Table I. Effects of doxycycline (DOX) administration on aortic diameter measurements
| Experimental group | n | AD Pre (mm) | AD Post (mm) | AD Final (mm) | |
|---|---|---|---|---|---|
| Systemic treatment | |||||
| Drinking water alone | 26 | 0.54 ± 0.01 | 0.91 ± 0.01 | 1.44 ± 0.04 | |
| Oral DOX [100 mg/kg/day] | 13 | 0.55 ± 0.01 | 0.90 ± 0.01 | 1.25 ± 0.07* | |
| Localized drug infusion | |||||
| Saline alone | 20 | 0.53 ±0.00 | 0.92 ± 0.01 | 1.43 ± 0.06 | |
| DOX (0.25 mg/kg/day] | 9 | 0.52 ± 0.01 | 0.92 ± 0.02 | 1.36 ± 0.06 | |
| DOX [0.50 mg/kg/day] | 7 | 0.50 ± 0.01 | 0.90 ± 0.01 | 1.31 ± 0.08 | |
| DOX [0.75 mg/kg/day] | 14 | 0.53 ± 0.01 | 0.90 ± 0.02 | 1.21 ± 0.07* | |
| DOX [1.00 mg/kg/day] | 9 | 0.53 ± 0.01 | 0.90 ± 0.02 | 1.08 ± 0.07** | |
| ANOVA | NS | NS | p < 0.001 | ||
By comparison with untreated controls, the extent of overall aortic dilatation was reduced by ∼22% in animals treated with oral doxycycline (from 167 ± 8% for drinking water to 130 ± 14% for oral doxycycline, p ≤ 0.05) and the incidence of AAAs was reduced by 44% (from 96% to 54%, p < 0.05) (Fig. 2). Significant suppression of aneurysmal dilatation (22%) was also observed in mice treated with localized doxycycline infusion at 0.75 mg/kg/day (131.5 ± 14.4%, p < 0.05, versus drinking water), along with a 33% reduction in the incidence of AAAs (64%, p < 0.05).
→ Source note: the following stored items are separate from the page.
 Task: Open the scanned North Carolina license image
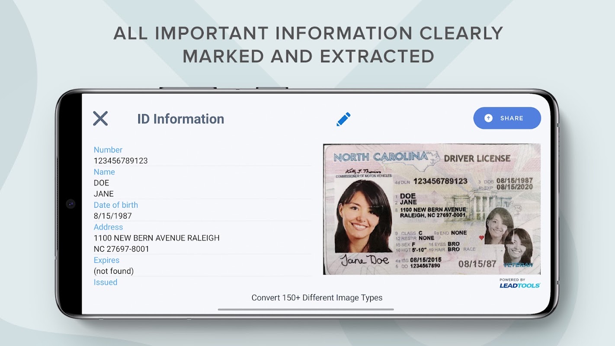(x=432, y=209)
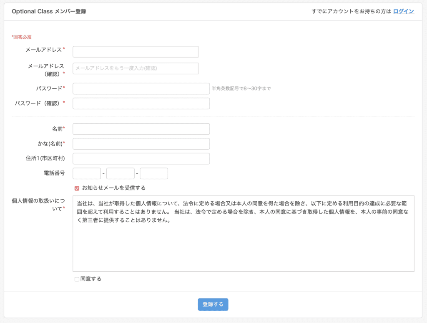This screenshot has width=427, height=323.
Task: Click the first 電話番号 box
Action: click(x=87, y=173)
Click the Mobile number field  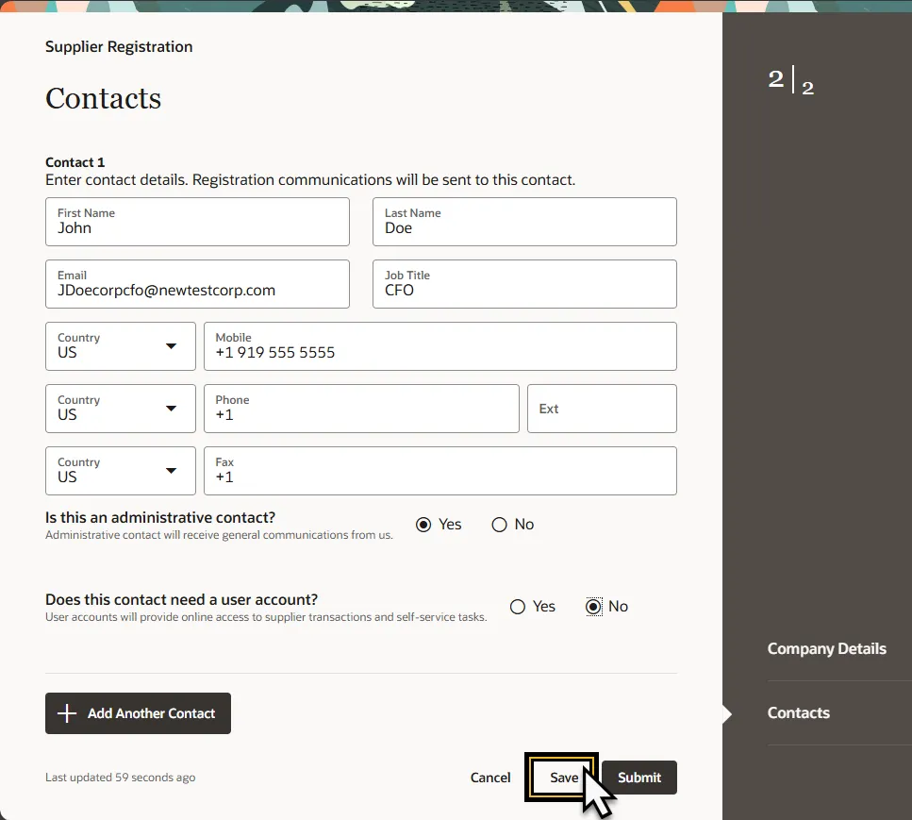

Localized doxycycline infusion at 1.0 mg/kg/day tended to be even more effective at suppressing aneurysmal dilatation, with a 38% decrease in the extent of aortic dilatation (103.2 ± 13.5%, p < 0.01, versus drinking water) and a 42% decrease in the incidence of AAAs (56%, p < 0.05); however, there were no significant differences in the extent of aortic dilatation between the groups treated with oral doxycycline or localized doxycycline at infusion rates of either 0.75 or 1.00 mg/kg/day. Thus, localized infusion of doxycycline at 0.75 to 1.0 mg/kg/day inhibited the development of experimental AAAs to an equal or greater extent than oral doxycycline at 100 mg/kg/day.
Fig. 2.
Effects of doxycycline administration on aneurysmal dilatation. C57BL/6 mice were subjected to elastase perfusion followed by treatment with either standard drinking water alone, drinking water supplemented with 100 mg/kg/day oral doxycycline, or minipump-directed local infusion of doxycycline at dosages ranging from 0 to 1.00 mg/kg/day. The overall increase in AD for each animal was determined as the percent change from the preperfusion AD measurement to the final AD measurement on day 14, with AAAs defined as an increase >100%. Data represent mean ± standard error of the mean, with the number of mice (n) and the incidence of AAAs (%) shown for each group. Between-group comparisons were made using one-way analysis of variance with the Student-Newman-Kuels multiple comparisons test (*p < 0.05 vs. water alone, **p < 0.01 vs. water alone). The incidence of AAAs between groups was compared by Fisher's exact test (†p ≤ 0.05 vs. water alone).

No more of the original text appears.